◆ Records for the exercise:
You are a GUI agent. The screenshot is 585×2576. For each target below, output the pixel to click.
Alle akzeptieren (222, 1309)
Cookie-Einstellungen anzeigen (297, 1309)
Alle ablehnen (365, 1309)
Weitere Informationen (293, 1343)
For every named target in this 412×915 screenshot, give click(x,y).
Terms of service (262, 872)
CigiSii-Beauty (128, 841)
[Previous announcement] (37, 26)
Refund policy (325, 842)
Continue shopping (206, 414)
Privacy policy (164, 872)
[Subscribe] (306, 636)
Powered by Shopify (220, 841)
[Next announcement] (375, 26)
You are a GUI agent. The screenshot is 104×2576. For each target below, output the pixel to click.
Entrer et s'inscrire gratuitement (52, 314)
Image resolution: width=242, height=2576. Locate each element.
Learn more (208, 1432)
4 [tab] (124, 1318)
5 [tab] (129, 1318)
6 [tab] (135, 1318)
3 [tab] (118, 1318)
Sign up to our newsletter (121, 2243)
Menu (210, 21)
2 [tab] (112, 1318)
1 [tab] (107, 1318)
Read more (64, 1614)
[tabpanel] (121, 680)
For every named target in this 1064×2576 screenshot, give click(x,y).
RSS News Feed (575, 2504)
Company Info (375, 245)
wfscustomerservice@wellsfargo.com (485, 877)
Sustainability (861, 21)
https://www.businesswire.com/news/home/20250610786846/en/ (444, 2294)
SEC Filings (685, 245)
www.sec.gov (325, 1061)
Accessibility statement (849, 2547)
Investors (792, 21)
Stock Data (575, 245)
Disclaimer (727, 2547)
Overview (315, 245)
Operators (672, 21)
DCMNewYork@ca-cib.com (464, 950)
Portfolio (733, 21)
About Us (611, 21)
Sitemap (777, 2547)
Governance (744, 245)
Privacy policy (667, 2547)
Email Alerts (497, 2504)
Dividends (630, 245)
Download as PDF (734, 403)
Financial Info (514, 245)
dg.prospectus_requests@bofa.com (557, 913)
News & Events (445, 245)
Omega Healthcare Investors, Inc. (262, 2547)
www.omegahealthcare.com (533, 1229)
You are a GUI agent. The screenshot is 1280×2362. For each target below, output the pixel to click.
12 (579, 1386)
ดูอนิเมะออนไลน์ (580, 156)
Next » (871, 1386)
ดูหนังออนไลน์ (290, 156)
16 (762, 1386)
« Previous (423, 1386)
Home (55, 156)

◆ Your task: For the span from the line containing "Email Alerts (497, 2504)" through the last line of the entries above, transcribe each line exactly and leave out everything else.

◆ Output of the exercise:
Email Alerts (497, 2504)
Dividends (630, 245)
Download as PDF (734, 403)
Financial Info (514, 245)
dg.prospectus_requests@bofa.com (557, 913)
News & Events (445, 245)
Omega Healthcare Investors, Inc. (262, 2547)
www.omegahealthcare.com (533, 1229)
You are a GUI agent. The screenshot is 1280×2362. For each target below, output the pixel to click.
12 (579, 1386)
ดูอนิเมะออนไลน์ (580, 156)
Next » (871, 1386)
ดูหนังออนไลน์ (290, 156)
16 (762, 1386)
« Previous (423, 1386)
Home (55, 156)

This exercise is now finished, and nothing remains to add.